(THE DATA Opens)
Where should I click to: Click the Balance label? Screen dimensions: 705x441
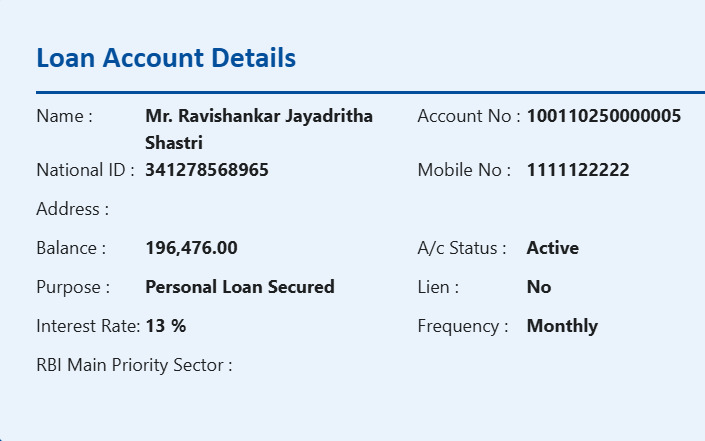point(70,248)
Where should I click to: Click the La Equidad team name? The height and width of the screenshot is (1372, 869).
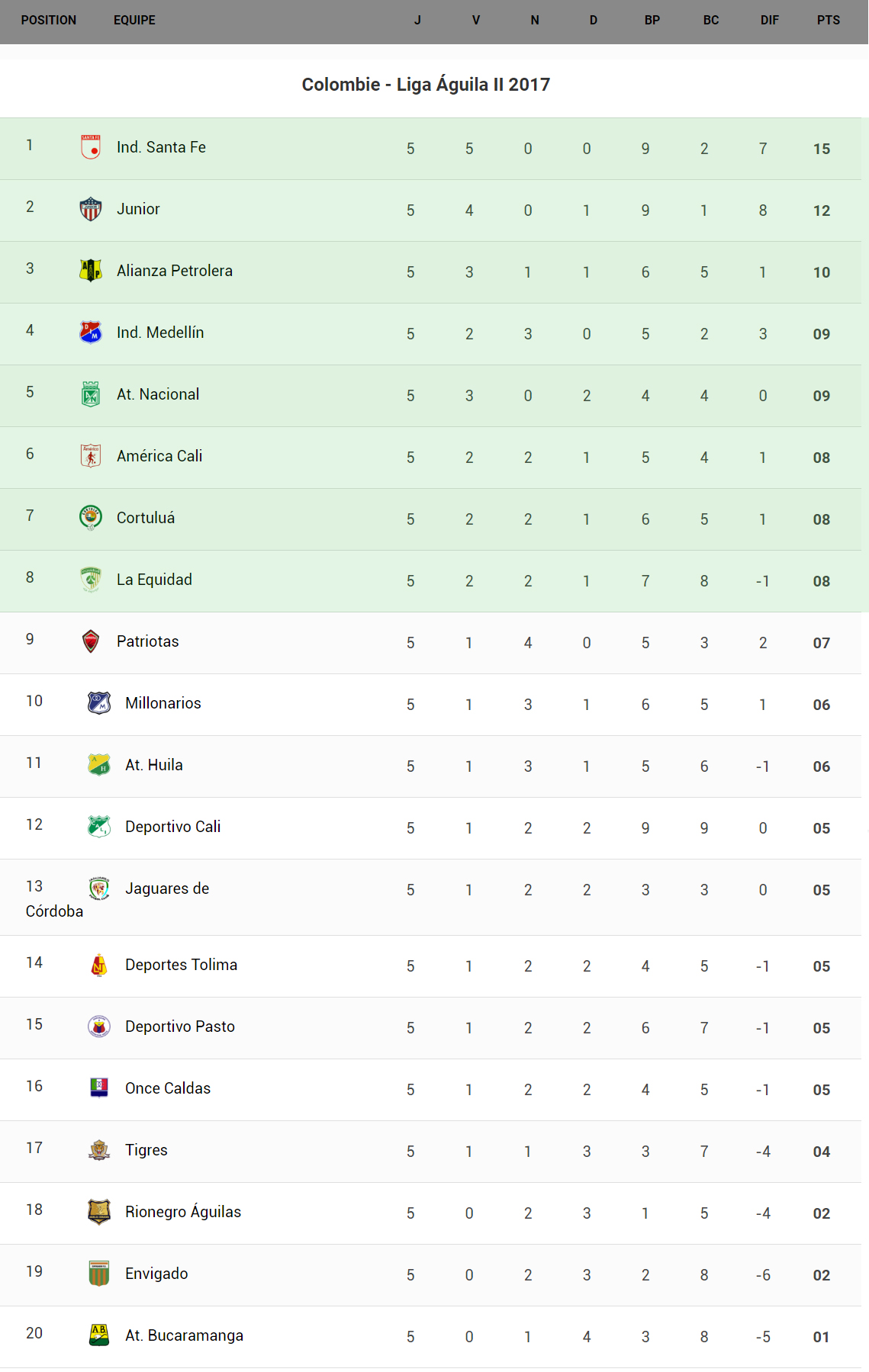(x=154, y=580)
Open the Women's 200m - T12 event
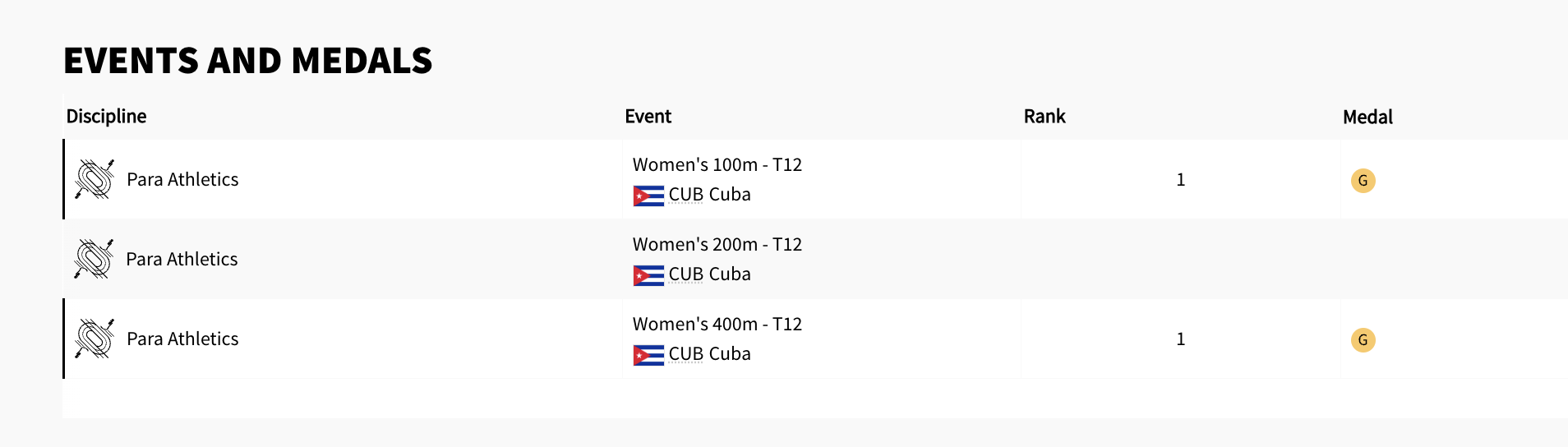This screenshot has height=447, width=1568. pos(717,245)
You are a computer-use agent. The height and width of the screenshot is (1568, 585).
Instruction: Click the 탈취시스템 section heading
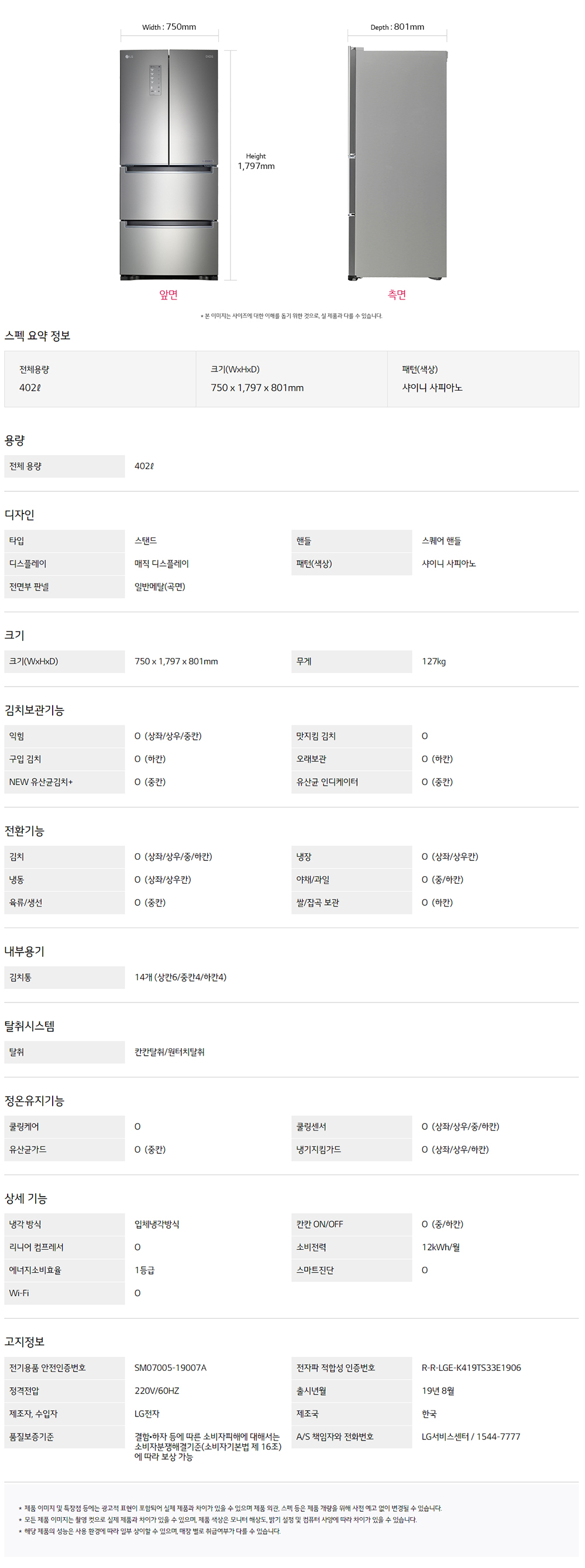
(THE DATA Closes)
(THE DATA Opens)
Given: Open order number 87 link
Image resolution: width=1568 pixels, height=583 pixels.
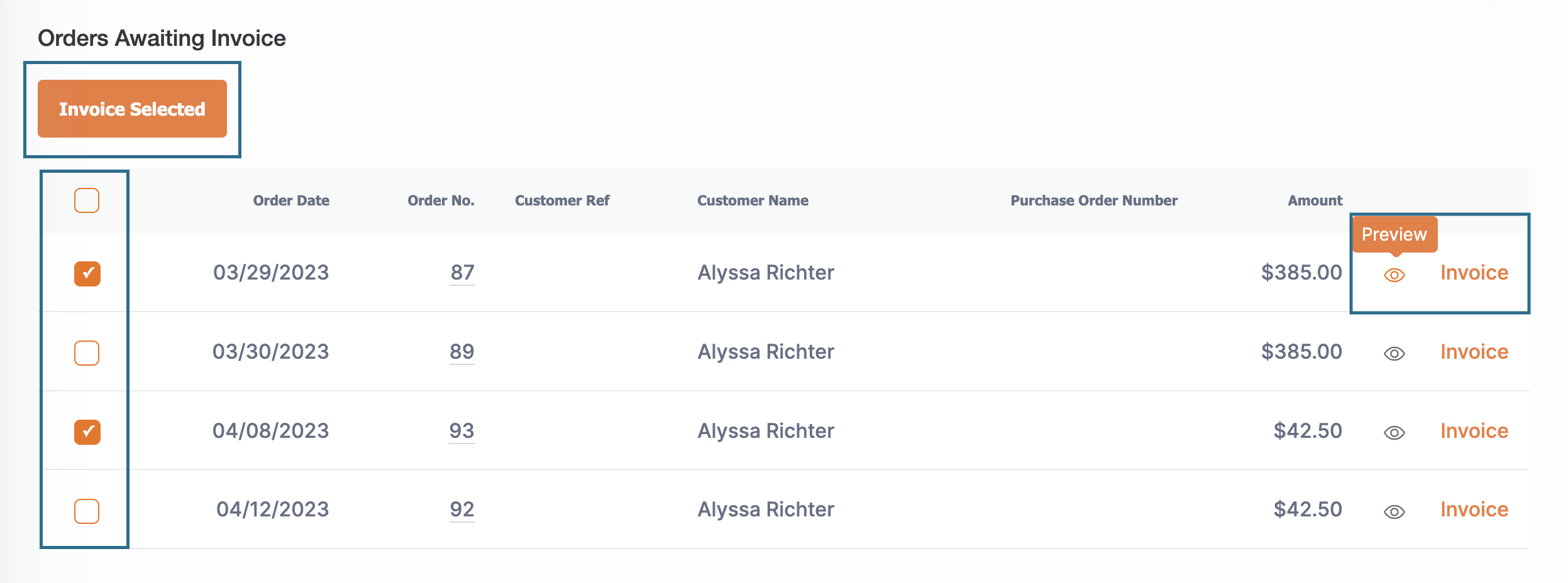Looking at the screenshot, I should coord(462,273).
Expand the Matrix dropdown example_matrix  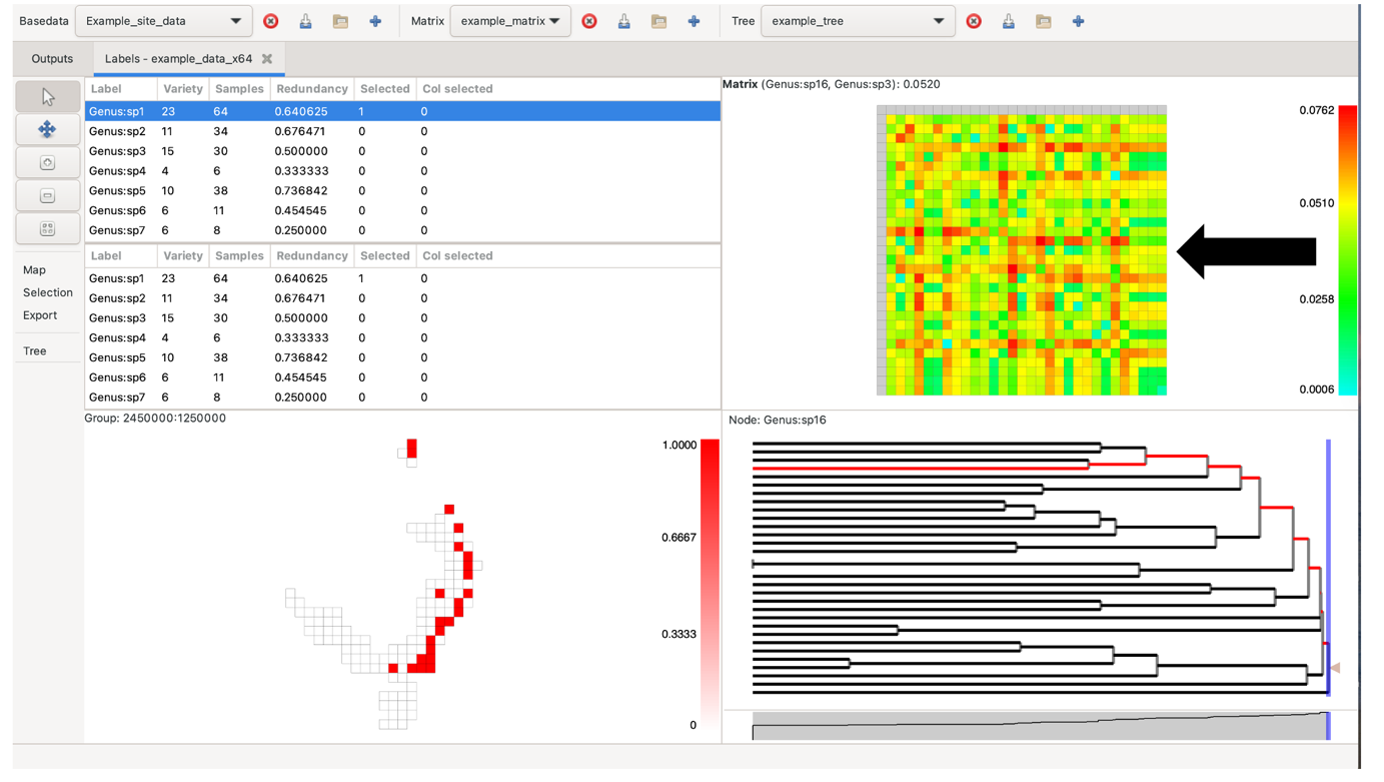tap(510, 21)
(THE DATA Closes)
_TASK INSTRUCTIONS_:
Copy the lines above between the one holding "Where should I click to: Click the La" and the one holding "Instruction: Click the 탈취시스템 section heading", inclusive. Drop the pictures.

_TASK OUTPUT_:
Where should I click to: Click the La Equidad team name? The height and width of the screenshot is (1372, 869).
(x=154, y=580)
Open the Women's 200m - T12 event
This screenshot has height=447, width=1568. pos(717,245)
You are a computer-use agent. The height and width of the screenshot is (1568, 585).
Instruction: Click the 탈취시스템 section heading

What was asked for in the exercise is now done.